** Input data **
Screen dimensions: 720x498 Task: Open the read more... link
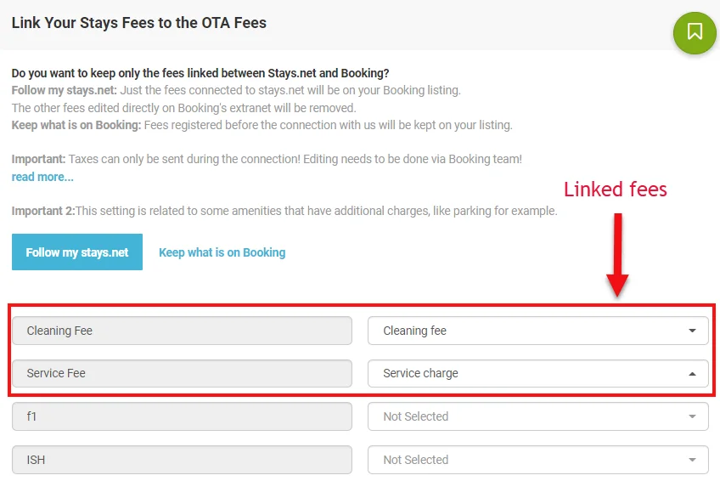click(x=42, y=177)

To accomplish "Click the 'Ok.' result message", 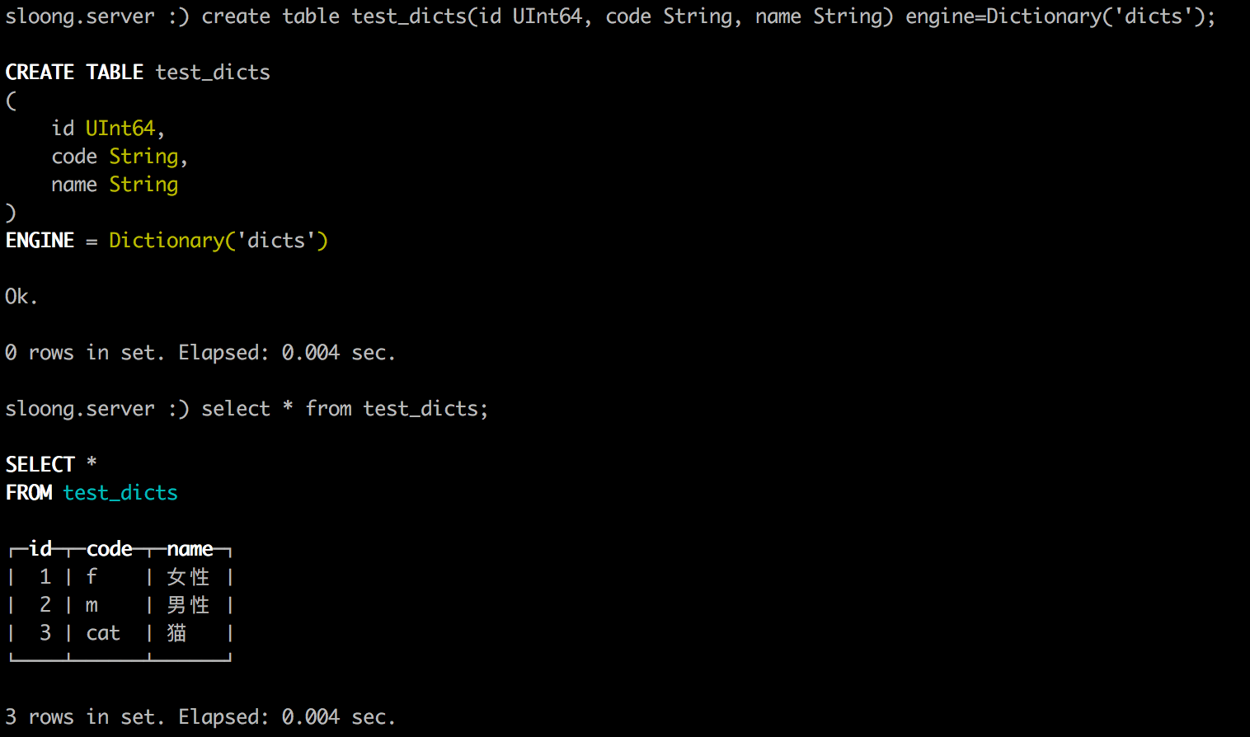I will tap(21, 297).
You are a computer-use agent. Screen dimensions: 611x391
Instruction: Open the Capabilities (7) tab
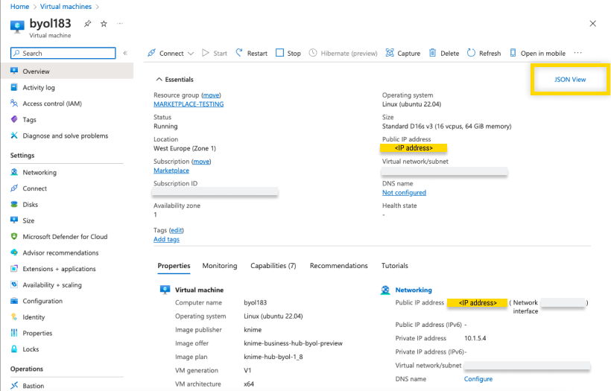273,266
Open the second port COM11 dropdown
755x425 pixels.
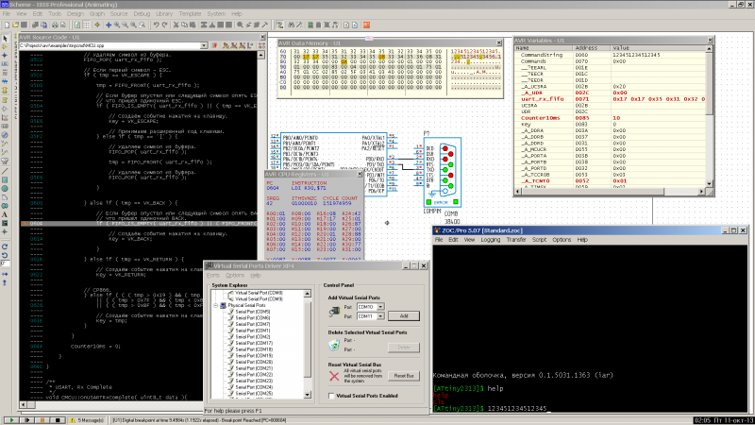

** Task item **
Set down the lines from the one containing "Instruction: Open the Capabilities (7) tab" through the last line of the records above, both included, exactly as they appear and with no other text. Pictures should not be set down.

** Task output **
Instruction: Open the Capabilities (7) tab
273,266
Open the second port COM11 dropdown
755x425 pixels.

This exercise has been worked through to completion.